En cuanto a los presuntamente implicados por parte del PSOE, figurarían Álvaro Curiel, amigo de Zapatero y nombrado por este como responsable financiero y de operaciones de la empresa. También figuraría implicado Javier de Paz, expresidente de MERCASA y también íntimo amigo de Zapatero.

Los hechos que se están investigando son el pago de sobornos en Angola a cambio de contratos para construir un mercado mayorista y un centro logístico de distribución en la capital de ese país.

El asalto al despacho de Macarena Olona

En el caso de Macarena Olona se da otra circunstancia más que sospechosa, además de su destitución fulminante poco antes de que tuviera que declarar ante la Audiencia Nacional. El pasado 25 de diciembre unos desconocidos entraron en las oficinas de MERCASA y sustrajeron documentación y ordenadores tanto de Olona como de dos trabajadores del área de Internacional que contenían información relacionada con el procedimiento penal.

Olona declaró por aquel entonces que los ladrones se dirigieron a sus mesas directamente como si supieran dónde estaba exactamente lo que iban buscando. Ahora, y tras el urgente nombramiento por parte del gobierno de Sánchez del nuevo presidente de MERCASA, José Ramón Sempere, parece que se evidencia una urgencia dentro del gobierno para poner todas las trabas posibles a la investigación judicial, incluyendo el fulminante cese de Macarena Olona.

Ante estos hechos, Olona, envió una carta a todos los miembros del consejo directivo de MERCASA explicando lo sucedido y defendiendo su honorabilidad. La carta es sumamente dura y denota una limpia dentro de la empresa, con tintes incluso mafiosos, para impedir que se aclare lo sucedido.

Carta de Macarena Olona

La extraordinaria trayectoria profesional de Macarena Olona

Macarena Olona es una abogada del estado alicantina especializada en destapar casos de corrupción. En 2012 fue nombrada abogada del estado en Vizcaya y poco después ascendida a letrada en jefe de la Delegación del Gobierno. Por aquel entonces investigó casos de corrupción en vascongadas que afectaban al PNV como el caso de una quiebra de un depósito de purines donde desaparecieron 10,2 millones de euros procedentes de las administraciones central y vasca.

La letrada había impulsado la investigación de este caso tras detectar varias irregularidades y llegó a declarar en el juzgado que la empresa que gestionaba los purines era «una cueva de bandidos».

En 2017 fue nombrada secretaria general de la empresa pública MERCASA por el gobierno de Mariano Rajoy. Parece ser que este nombramiento fue petición expresa del PNV al gobierno de Rajoy debido a la incomodidad que Olona causaba a este partido por su incansable persecución de los casos de corrupción en Vascongadas.

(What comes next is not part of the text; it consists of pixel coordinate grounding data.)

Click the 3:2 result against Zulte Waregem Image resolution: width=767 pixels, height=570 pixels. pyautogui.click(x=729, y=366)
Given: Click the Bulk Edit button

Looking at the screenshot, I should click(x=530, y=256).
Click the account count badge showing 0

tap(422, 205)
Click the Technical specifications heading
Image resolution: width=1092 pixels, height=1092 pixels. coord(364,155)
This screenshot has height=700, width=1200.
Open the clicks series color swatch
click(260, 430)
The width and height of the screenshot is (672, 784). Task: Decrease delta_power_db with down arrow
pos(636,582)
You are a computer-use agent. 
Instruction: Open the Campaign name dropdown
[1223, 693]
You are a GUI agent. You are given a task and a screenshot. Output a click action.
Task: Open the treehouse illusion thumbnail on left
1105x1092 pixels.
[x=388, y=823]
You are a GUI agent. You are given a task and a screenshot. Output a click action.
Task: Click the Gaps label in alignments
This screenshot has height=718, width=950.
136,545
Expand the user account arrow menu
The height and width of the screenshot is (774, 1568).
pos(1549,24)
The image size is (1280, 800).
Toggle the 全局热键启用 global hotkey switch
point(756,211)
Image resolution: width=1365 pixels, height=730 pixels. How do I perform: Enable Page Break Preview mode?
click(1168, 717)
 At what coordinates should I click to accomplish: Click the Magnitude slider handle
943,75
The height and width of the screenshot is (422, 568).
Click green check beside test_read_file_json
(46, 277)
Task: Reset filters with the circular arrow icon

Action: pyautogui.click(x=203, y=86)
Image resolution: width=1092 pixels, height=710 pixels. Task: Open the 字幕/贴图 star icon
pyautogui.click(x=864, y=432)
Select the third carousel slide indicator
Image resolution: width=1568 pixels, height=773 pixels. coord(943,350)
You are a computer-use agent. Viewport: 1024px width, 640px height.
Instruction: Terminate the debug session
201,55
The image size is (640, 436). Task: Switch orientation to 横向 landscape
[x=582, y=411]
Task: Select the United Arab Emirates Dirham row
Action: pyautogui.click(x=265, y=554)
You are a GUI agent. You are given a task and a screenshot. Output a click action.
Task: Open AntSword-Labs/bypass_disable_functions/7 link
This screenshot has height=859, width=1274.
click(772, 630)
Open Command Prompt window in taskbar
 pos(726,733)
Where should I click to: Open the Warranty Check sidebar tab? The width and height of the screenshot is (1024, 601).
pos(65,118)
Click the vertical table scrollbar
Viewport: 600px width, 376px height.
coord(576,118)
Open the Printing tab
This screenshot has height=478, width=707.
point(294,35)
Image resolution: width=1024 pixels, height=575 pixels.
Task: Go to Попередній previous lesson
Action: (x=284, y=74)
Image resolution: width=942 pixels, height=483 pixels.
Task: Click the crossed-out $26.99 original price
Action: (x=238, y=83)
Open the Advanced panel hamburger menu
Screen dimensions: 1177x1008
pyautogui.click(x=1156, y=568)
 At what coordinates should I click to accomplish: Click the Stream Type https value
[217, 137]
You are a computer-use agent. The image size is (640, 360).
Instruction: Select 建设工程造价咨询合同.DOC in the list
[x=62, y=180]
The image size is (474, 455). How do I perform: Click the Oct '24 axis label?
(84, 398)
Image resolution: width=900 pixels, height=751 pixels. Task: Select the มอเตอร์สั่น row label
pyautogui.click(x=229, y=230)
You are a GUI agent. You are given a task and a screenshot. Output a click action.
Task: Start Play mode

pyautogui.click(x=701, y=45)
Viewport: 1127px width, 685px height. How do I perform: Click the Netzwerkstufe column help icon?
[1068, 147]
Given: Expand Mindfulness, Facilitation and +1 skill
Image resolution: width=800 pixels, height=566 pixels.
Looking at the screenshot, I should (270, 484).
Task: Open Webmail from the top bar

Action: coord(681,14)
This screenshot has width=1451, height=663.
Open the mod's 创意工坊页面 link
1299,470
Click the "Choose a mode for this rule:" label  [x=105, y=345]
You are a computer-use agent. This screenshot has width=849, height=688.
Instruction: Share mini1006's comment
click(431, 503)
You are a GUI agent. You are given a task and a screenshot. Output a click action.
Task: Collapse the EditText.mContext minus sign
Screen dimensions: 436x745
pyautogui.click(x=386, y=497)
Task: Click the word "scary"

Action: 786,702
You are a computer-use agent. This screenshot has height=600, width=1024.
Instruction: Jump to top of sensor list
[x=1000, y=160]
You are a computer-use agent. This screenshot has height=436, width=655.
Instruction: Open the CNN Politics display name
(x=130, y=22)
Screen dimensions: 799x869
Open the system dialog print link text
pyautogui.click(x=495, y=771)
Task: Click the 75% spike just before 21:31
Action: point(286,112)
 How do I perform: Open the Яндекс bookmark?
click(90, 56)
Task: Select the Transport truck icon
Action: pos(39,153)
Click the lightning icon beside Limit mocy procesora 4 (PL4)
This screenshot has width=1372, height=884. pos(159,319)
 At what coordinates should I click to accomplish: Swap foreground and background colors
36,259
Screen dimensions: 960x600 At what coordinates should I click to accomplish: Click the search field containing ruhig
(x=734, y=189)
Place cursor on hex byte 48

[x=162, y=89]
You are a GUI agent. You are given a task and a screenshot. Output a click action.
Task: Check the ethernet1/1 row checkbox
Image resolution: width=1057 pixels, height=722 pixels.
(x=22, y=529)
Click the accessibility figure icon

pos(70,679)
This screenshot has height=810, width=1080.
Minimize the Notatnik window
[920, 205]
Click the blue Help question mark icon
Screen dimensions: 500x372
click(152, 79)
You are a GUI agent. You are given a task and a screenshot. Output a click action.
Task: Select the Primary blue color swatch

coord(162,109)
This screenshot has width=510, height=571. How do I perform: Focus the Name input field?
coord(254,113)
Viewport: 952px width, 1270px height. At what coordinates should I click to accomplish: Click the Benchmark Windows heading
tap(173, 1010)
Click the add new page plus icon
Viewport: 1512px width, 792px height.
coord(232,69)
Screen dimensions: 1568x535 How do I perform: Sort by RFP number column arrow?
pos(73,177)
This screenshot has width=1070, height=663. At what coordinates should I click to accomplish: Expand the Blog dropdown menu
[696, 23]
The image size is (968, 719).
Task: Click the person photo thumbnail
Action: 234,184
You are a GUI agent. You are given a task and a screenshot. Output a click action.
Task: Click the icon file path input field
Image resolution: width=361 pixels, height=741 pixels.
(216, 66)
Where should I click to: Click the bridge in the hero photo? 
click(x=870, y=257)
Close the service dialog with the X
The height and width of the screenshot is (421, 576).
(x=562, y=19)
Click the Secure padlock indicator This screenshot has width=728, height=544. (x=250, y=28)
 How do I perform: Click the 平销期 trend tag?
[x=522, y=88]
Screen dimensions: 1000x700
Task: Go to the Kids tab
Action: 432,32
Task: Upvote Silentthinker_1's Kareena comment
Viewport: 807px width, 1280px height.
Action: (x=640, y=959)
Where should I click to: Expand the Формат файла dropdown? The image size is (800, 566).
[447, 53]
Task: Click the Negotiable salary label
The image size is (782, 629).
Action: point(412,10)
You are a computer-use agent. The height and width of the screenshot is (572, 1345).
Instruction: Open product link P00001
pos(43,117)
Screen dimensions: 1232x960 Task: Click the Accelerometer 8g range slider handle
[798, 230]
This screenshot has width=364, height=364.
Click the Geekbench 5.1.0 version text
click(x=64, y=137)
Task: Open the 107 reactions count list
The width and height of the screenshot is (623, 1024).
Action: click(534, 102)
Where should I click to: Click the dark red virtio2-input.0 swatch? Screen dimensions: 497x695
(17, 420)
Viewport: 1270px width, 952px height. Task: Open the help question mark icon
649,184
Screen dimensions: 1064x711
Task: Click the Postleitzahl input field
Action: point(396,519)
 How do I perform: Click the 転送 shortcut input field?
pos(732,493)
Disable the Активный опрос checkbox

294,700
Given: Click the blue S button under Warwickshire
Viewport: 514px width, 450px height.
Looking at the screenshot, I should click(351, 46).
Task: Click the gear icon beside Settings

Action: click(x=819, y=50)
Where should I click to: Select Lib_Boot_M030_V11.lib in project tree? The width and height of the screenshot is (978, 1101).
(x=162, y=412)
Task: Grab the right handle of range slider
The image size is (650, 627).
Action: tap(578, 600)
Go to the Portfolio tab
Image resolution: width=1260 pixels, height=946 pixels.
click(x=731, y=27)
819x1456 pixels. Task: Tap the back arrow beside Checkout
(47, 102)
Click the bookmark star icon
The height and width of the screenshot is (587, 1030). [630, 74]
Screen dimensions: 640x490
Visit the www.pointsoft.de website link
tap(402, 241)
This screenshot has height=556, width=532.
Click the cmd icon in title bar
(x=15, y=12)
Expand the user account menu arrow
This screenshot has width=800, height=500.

En febrero de 2018 fue premiada por la Fundación Hay Derecho por su lucha incansable contra la corrupción. En unas declaraciones realizadas tras recibir ese premio denunció las presiones que había recibido en Vascongadas, añadió que desde diversas instancias se le había invitado a marcharse y a dejar de investigar.

Su lucha incansable contra la corrupción le han convertido en un personaje incómodo para los políticos. Es penoso que en España, a personas íntegras y de la valía de Olona se las trate como se las trata y todo delante de las narices de los ciudadanos, que es a quienes está protegiendo. La clase política en España es una mafia repugnante.